● What the exercise asks: Repeat these lines word for word, everything from the line containing "Switch to the HOME tab" down to the line containing "click(x=522, y=301)", with both of those lines included.

● Input:
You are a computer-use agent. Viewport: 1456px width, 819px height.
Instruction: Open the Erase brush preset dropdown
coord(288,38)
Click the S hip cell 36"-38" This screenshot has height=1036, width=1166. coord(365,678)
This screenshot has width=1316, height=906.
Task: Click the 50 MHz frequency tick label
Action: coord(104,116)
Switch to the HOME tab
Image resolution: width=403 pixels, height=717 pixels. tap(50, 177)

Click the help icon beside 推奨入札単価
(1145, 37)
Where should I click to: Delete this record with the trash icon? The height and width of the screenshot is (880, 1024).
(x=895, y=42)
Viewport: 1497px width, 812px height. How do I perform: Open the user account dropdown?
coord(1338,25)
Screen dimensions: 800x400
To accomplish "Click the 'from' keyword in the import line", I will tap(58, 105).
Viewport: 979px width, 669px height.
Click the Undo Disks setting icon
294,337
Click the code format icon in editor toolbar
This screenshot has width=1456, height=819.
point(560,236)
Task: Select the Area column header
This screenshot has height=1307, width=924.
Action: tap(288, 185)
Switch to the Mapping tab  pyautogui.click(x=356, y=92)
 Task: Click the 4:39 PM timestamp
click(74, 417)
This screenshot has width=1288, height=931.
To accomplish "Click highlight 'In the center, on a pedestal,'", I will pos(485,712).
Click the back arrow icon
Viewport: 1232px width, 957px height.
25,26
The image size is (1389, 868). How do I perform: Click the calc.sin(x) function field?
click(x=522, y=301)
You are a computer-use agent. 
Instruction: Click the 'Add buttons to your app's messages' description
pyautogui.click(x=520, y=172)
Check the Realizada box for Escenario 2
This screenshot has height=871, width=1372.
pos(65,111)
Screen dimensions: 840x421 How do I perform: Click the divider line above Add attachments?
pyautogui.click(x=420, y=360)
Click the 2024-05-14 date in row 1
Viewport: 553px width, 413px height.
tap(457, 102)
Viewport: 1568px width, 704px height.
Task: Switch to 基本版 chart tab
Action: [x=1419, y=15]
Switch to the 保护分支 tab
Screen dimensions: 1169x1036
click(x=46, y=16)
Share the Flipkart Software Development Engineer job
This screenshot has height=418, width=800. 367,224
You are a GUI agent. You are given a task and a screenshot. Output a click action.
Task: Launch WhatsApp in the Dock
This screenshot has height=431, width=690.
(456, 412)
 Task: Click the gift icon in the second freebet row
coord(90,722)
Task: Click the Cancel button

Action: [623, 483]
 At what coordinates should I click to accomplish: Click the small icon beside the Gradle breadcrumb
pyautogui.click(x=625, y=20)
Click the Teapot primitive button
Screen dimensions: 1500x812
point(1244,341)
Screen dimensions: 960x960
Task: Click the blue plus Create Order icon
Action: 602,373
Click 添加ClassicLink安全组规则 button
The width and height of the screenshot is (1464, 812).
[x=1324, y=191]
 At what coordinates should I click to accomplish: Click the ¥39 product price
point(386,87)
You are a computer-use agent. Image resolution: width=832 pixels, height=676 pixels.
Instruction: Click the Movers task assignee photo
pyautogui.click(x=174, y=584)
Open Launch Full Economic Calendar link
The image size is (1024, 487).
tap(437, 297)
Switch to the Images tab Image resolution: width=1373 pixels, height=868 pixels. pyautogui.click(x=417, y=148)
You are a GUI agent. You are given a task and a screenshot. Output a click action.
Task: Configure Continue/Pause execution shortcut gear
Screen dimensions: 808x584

● Reply:
Switch to the HOME tab
Image resolution: width=403 pixels, height=717 pixels. tap(50, 177)

Click the help icon beside 推奨入札単価
(1145, 37)
Where should I click to: Delete this record with the trash icon? The height and width of the screenshot is (880, 1024).
(x=895, y=42)
Viewport: 1497px width, 812px height. How do I perform: Open the user account dropdown?
coord(1338,25)
Screen dimensions: 800x400
To accomplish "Click the 'from' keyword in the import line", I will tap(58, 105).
Viewport: 979px width, 669px height.
Click the Undo Disks setting icon
294,337
Click the code format icon in editor toolbar
This screenshot has width=1456, height=819.
point(560,236)
Task: Select the Area column header
This screenshot has height=1307, width=924.
Action: tap(288, 185)
Switch to the Mapping tab  pyautogui.click(x=356, y=92)
 Task: Click the 4:39 PM timestamp
click(74, 417)
This screenshot has width=1288, height=931.
To accomplish "Click highlight 'In the center, on a pedestal,'", I will pos(485,712).
Click the back arrow icon
Viewport: 1232px width, 957px height.
25,26
The image size is (1389, 868). How do I perform: Click the calc.sin(x) function field?
click(x=522, y=301)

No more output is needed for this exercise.